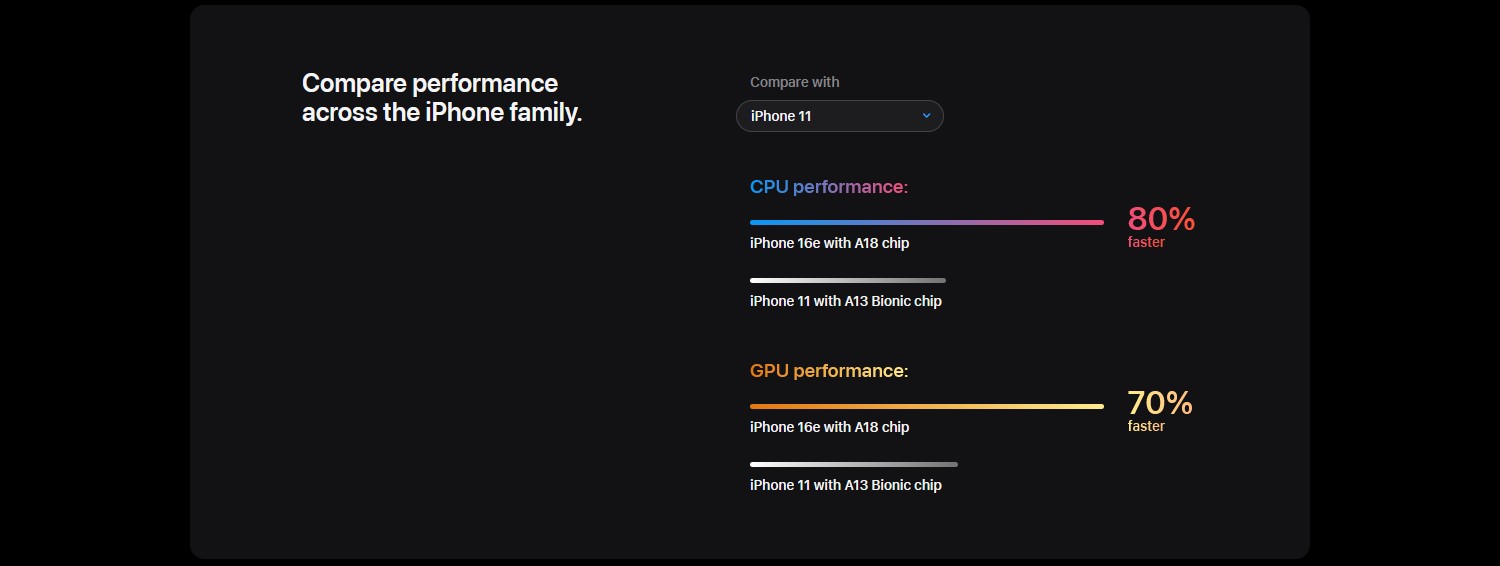Screen dimensions: 1500x566
Task: Click the blue-pink CPU bar for iPhone 16e
Action: [x=927, y=222]
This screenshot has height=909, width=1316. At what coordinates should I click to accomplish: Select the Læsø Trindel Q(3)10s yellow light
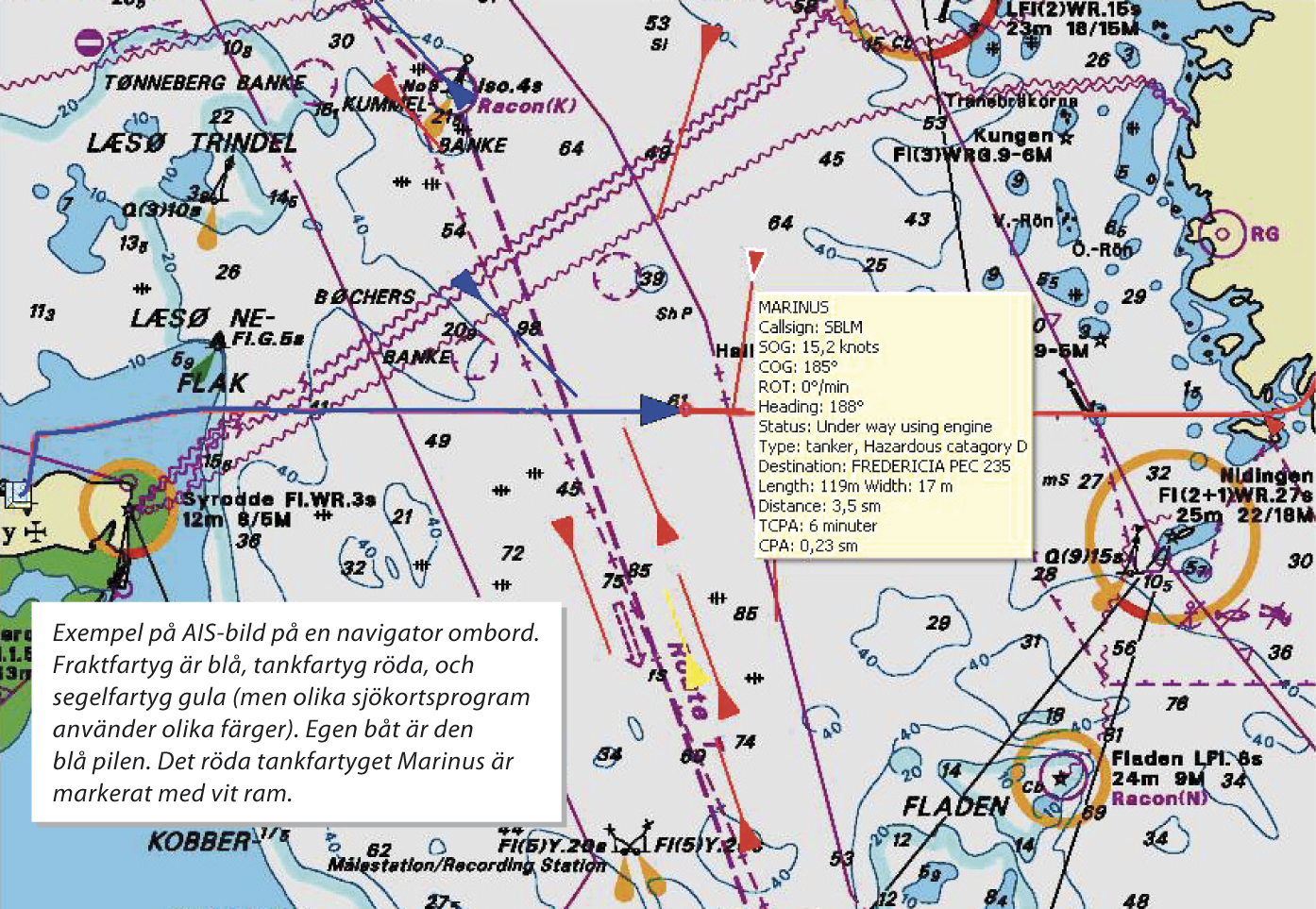click(x=207, y=234)

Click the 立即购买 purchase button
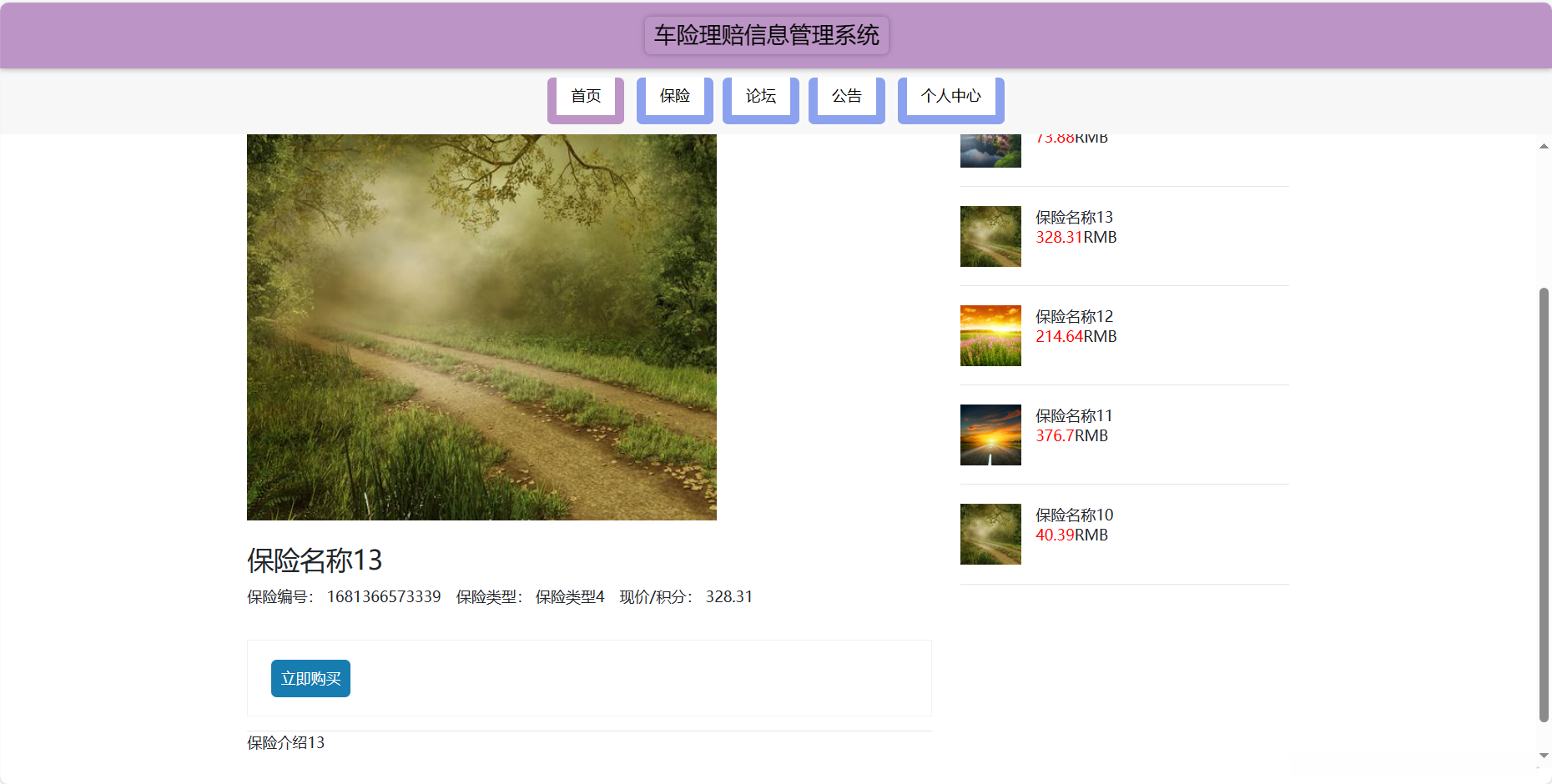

★ ★ ★ ★

## TASK OBJECTIVE
Reproduce the data from the line containing "This screenshot has" through the end of the data, inclusive, with "yellow light" replaced by "red light" and everything else unchanged. Leave the pictures out of the answer.

## REPLY
This screenshot has height=909, width=1316. At what coordinates should I click to accomplish: Select the Læsø Trindel Q(3)10s red light
click(x=207, y=234)

Click the 立即购买 purchase button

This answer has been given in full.